When guitarist and Led Zeppelin superfan Bryan Christiansen was assembling a tribute band, No Quarter, he had no shortage of talented musicians to choose from. But finding players that could swing like drummer John Bonham, attack the bass guitar from the compositional perspective of John Paul Jones and wail with the power and bluesy feel of Robert Plant, that was the real challenge.
“I had to look for those components, and I went through a lot of people to get where it’s at today,” Christiansen says.
No Quarter, from Washington state, will perform Tuesday at the City Winery Loft in New York City. More then a decade after Christiansen came up with the band concept, the group has just starting playing the East Coast. Earlier this month, a sold-out crowd of 1,200 fans came out to see No Quarter at the Patchogue Theater in Long Island during horrible weather “on the worst night to go outside,” he says, which “told me there a lot of Led Zeppelin fans there.”

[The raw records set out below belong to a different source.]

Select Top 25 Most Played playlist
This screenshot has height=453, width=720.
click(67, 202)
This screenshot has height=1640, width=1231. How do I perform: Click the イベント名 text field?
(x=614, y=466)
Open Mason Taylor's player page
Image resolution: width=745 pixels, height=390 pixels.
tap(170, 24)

The first East Coast trip came after No Quarter was mentioned in a Zeppelin collector’s edition published by Rolling Stone. Christiansen says he wasn’t tipped off about the mention, and grabbed the magazine by chance off a grocery store rack when he saw his band’s name there. “I was blown off my feet,” he says.
“So of course I bought it and sent it out to everybody. It’s been a while, and it’s neat that we’re being recognized for what we’re doing. It’s a labor of love, for sure.”
Seeing Beatles tribute band Rain — who dress in Beatles wigs and costumes — made Christiansen think, “man, I would love to do that with Led Zeppelin,” and a mid-1990s concert by Page and Plant at The Gorge in Washington that gave Christiansen the spark to name the band after the haunting track on Zeppelin’s 1973 albs “Houses of the Holy.”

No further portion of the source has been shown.